ACTIVITY LIST
1. In the piece on Bonds and Clemens, at what age did Clemens begin the run in which he earned four Cy Young Awards?
2. Restate more briefly the paragraph of the piece on Bonds and Clemens that begins "Go to BaseballReference.com."

*** TEXT UNDER STUDY ***

The numbers for Bonds and Clemens don’t lie. After age 35, when 99.899% of athletes in human history experience significant deterioration of skills, Barry Bonds surpasses, by 55, his home run total accumulated in his prime years (age 28-34); he smashes Maris’s record–which took the Yankee 34 years and eight additional games to break–by an astounding 13 home runs, or over 20%.
Likewise, Clemens was clearly on the downside of a hard throwing-starter’s career when at age 34 he begins a run during which he earns four Cy Young Awards and 162 more victories.
Go to BaseballReference.com. Type in any player’s name, scroll down to his stats, and you will inevitably notice a striking pattern that cannot be denied: the vast majority of players enjoy their “prime” from age 25-28 through age 32-36. There are, of course, exceptions, but the “norm” is inarguable.
For the last 20+ years the essential nature of baseball has been distorted by a relatively few drug abusers who continue to deny their addiction to any substance or their addiction to WINNING at everything they do, at any cost. (We can’t determine how many players used these substances for legitimate, accepted physiological reasons. Unfortunately, such therapeutic use has been stunted by the abusers.)
Words of Wisdom
Calcaterra ends his ludicrous rant by revealing the genesis of baseball’s guiding directive to HOF voters:
“The Committee shall consider all eligible candidates and voting shall be based upon the individual’s record, ability, integrity, sportsmanship, character and contribution to the game.”
Initially, he attempts to minimize the statement’s meaning, then tries to justify letting men who disgraced the spirit of athletic competition and the game of baseball by equating those frauds with “racists, segregationists, [other kinds of] cheaters, drug users, criminals both convicted and merely accused” who are already in the HOF.
At that point, Calcaterra insists there is no baseball reason to keep Bonds and Clemens out of the Hall and hopes baseball writers realize that they are ill-equipped “to look into the hearts of men and judge their moral worth.”

*** End of TEXT UNDER STUDY ***
*** DATASET CONTENT ***

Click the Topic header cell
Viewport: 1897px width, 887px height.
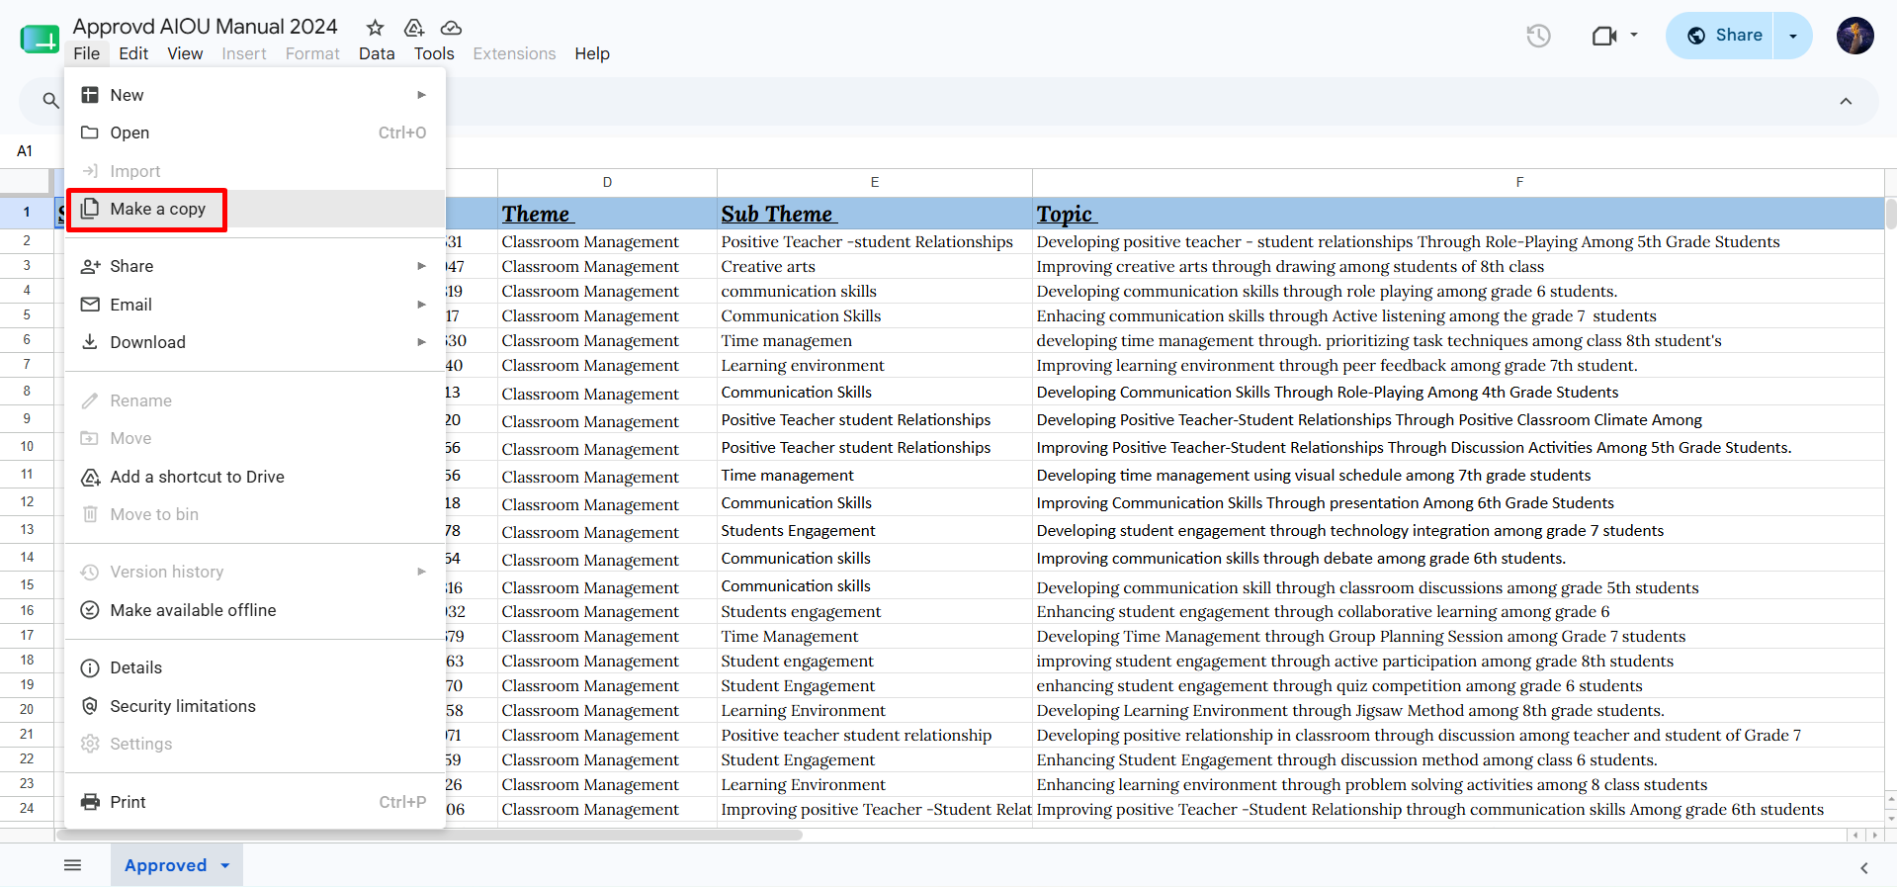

*** End of DATASET CONTENT ***

ACTIVITY ANSWERS
1. At age 34.

2. Any player's statistics on BaseballReference.com show a clear pattern: most players have their prime from about age 25–28 through age 32–36. There are exceptions, but the norm is inarguable.